On Friday, June 25, 2010, the U.S. Commerce Department’s Bureau of Industry and Security (BIS) published amendments to the Export Administration Regulations (EAR) that ease certain restrictions and requirements governing the export of encryption commodities, technology, and software, including the use of License Exception ENC. The amendments are effective immediately.
• One-time company registration. The amendments implement a one-time company encryption registration for most exporters of encryption items and also eliminate, in most instances, the need for a company to submit each encryption item for a classification request (formerly known as an encryption review).
• Elimination of 30-day waiting period. The amendments authorize immediate export and reexport of many encryption items, including most “mass market items” and “lesser national security controlled encryption items” without a 30-day waiting period.

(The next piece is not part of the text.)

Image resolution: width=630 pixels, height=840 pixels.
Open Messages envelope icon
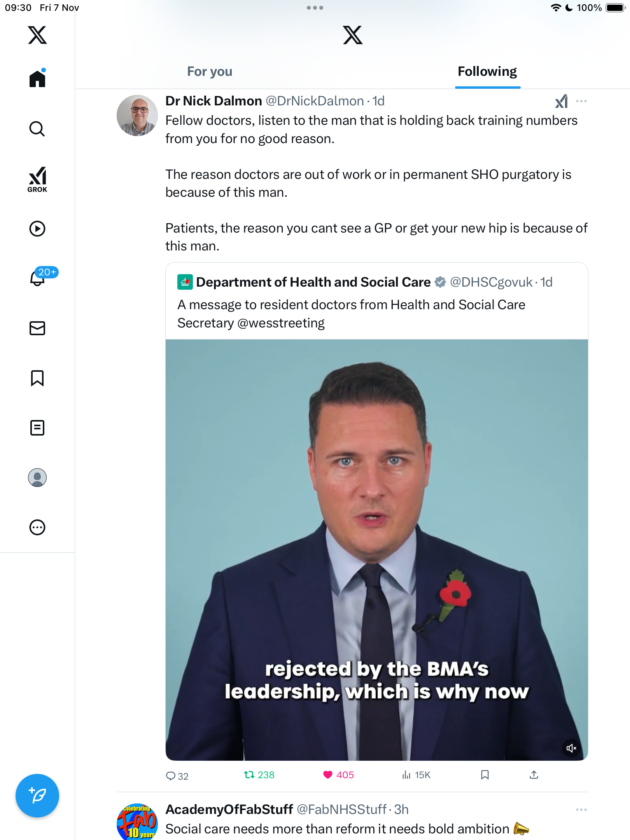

• Relaxation of the reporting requirements under License Exception ENC. The amendments require companies to submit to BIS an annual report of encryption items that they have selfclassified. In many cases, this annual report replaces the requirement to file semiannual reports of exports made under License Exception ENC.
Products that continue to require submission of a classification request, a 30-day waiting period, and semiannual reporting include, but are not limited to: (1) network infrastructure items; (2) source code; (3) products designed for the government; (4) customized, modifiable, or quantum crypto; (5) penetration-testing items; (6) publicsafety radios; (7) cryptanalytic items; (8) items with OCI; and (9) some encryption technology. Additionally, encryption components (chips, electronic assemblies, crypto libraries, tool kits, and development kits), non-standard crypto items, and digital forensics items also require submission of a classification request and a 30-day waiting period.
• Loosening of requirements on exports of certain encryption technology. Encryption technology now may be exported under License Exception ENC to nongovernment end-users in most countries. Licenses still will be required for exports of encryption technology for cryptanalytic items, non-standard encryption, and open cryptographic interfaces.